Data extracted from a collection:

■ ■ ■ ■ ■ ■ ■

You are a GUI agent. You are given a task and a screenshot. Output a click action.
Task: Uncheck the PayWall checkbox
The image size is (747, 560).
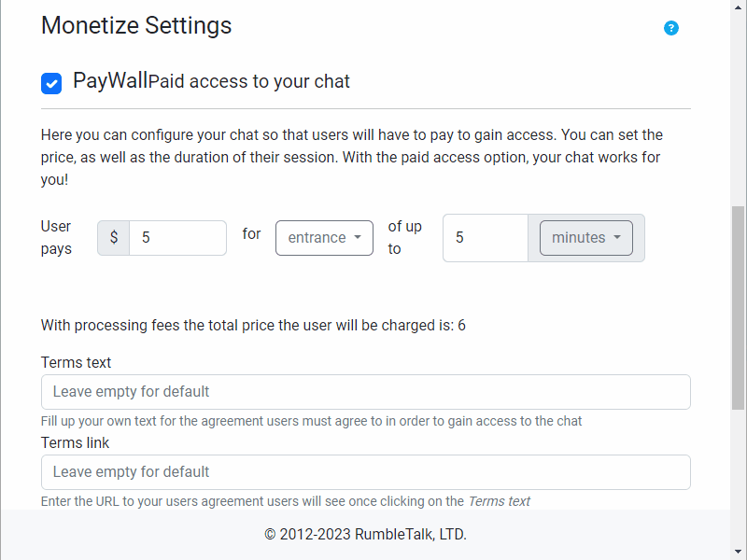51,83
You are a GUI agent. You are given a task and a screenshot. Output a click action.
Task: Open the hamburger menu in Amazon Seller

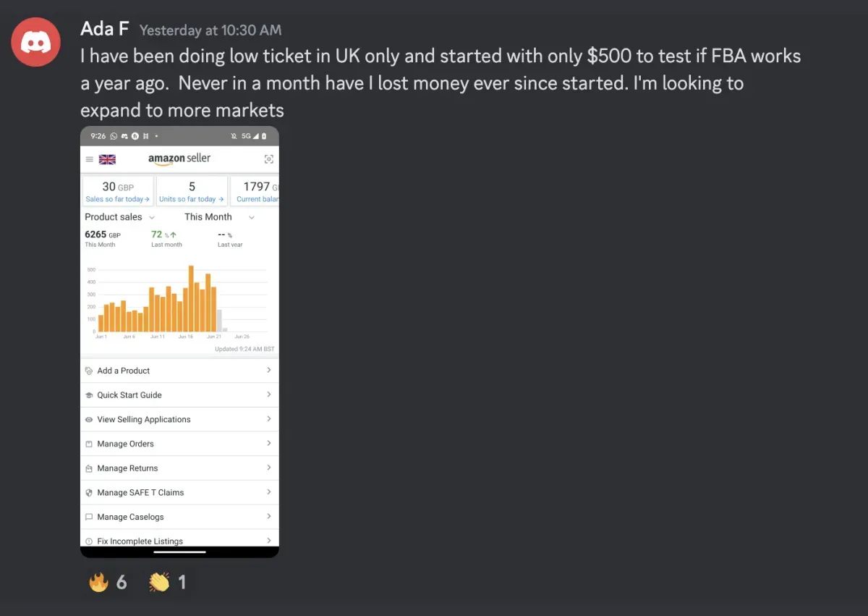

■ ■ ■ ■ ■ ■ ■

EXERCISE DIRECTIONS: What is needed here is an exact transcription of every record above, with images excluded.

SOLVED EXERCISE:
You are a GUI agent. You are given a task and a screenshot. Output a click action.
Task: Uncheck the PayWall checkbox
The image size is (747, 560).
51,83
You are a GUI agent. You are given a task and a screenshot. Output a click action.
Task: Open the hamburger menu in Amazon Seller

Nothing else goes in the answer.